EXERCISE REQUIREMENTS
• a. Retype the part of the Dhekunu Kandu cave passage that opens with the words containing "He said the" and closes with "entered the cave.".
• b. Extend the passage about the Dhekunu Kandu cave, picking up after its last sentence.

He said the group could have been pulled into the cavern’s narrow entrance by a strong current. But Sami said he could only share a comment based on his own diving experience.
He said: “The water moves in one direction for 12 hours and then in the opposite direction for another 12…Continuous currents.” Sami added currents are “very predictable” in coral reefs.
The experienced diver said when he and two others arrived at the cave they felt a “very light current inside it.” He continued: “It’s true that there is a current going in and out of the cave.
“The cave, so to speak, is breathing. But it’s really not very strong. It couldn’t have sucked anyone in.”
The diver said the Dhekunu Kandu cave had “never been mapped” and that going that far underwater required “a different type of equipment and approach.” He also believed it would be near impossible that divers accidentally entered the cave.

INFORMATION PROVIDED
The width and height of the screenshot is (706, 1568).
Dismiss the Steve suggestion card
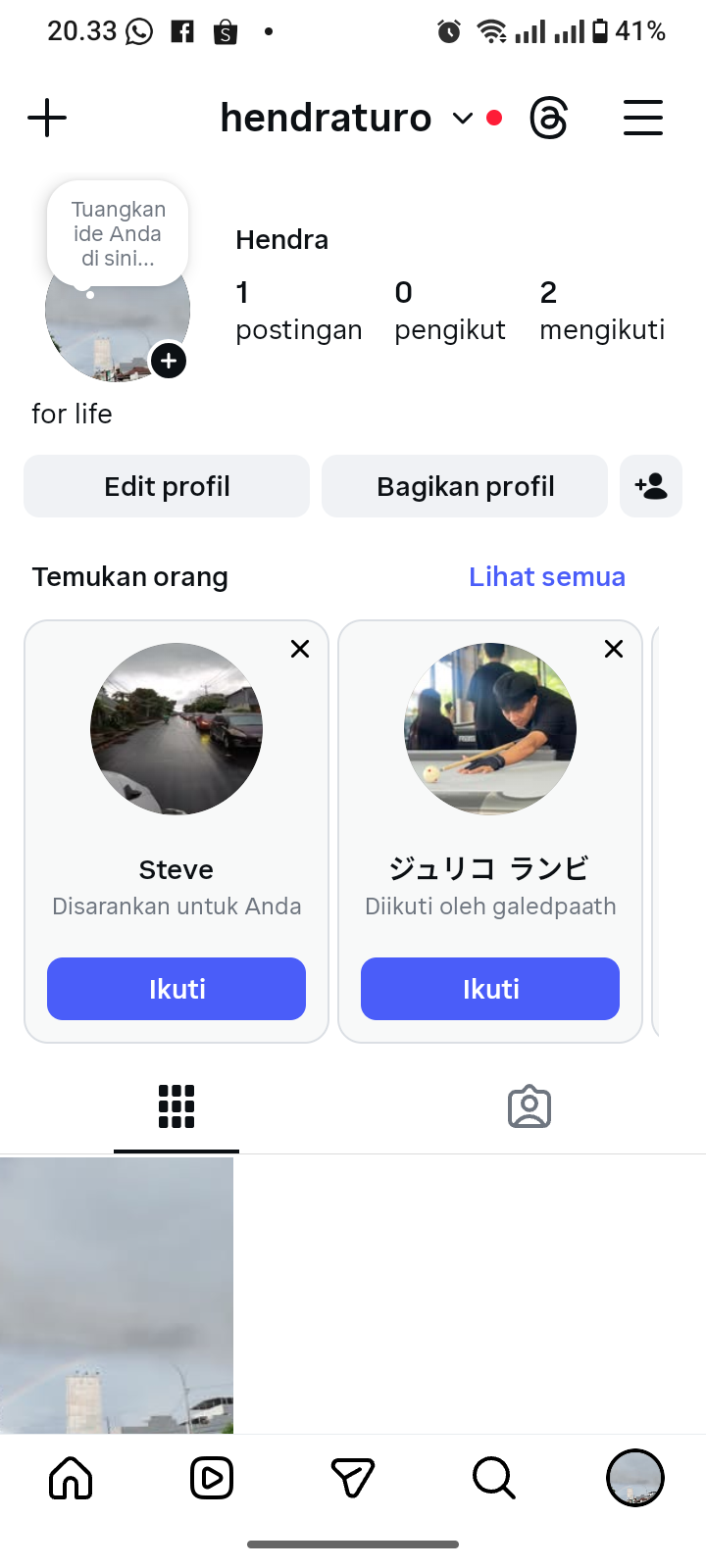click(300, 649)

FINAL ANSWERS
• a.
He said the group could have been pulled into the cavern’s narrow entrance by a strong current. But Sami said he could only share a comment based on his own diving experience.
He said: “The water moves in one direction for 12 hours and then in the opposite direction for another 12…Continuous currents.” Sami added currents are “very predictable” in coral reefs.
The experienced diver said when he and two others arrived at the cave they felt a “very light current inside it.” He continued: “It’s true that there is a current going in and out of the cave.
“The cave, so to speak, is breathing. But it’s really not very strong. It couldn’t have sucked anyone in.”
The diver said the Dhekunu Kandu cave had “never been mapped” and that going that far underwater required “a different type of equipment and approach.” He also believed it would be near impossible that divers accidentally entered the cave.

• b.
He added: “It’s a huge cave…in the Maldives, the sun shines up to 100 meters deep. So at 60 meters it’s still daylight, and when you enter a cave, you know it because it gets dark, you don’t risk accidentally entering a cave.”
After the bodies were recovered, Giorgia’s grieving boyfriend broke his silence and said he shared a message with her moments before she went for the dive. Sami believed that a so-called “sand wall illusion” could have been a cause behind the deaths.
Other divers, working with research organisation Dan Europe, said the group could have taken a wrong turn as they attempted to navigate their way out of “shark cave.”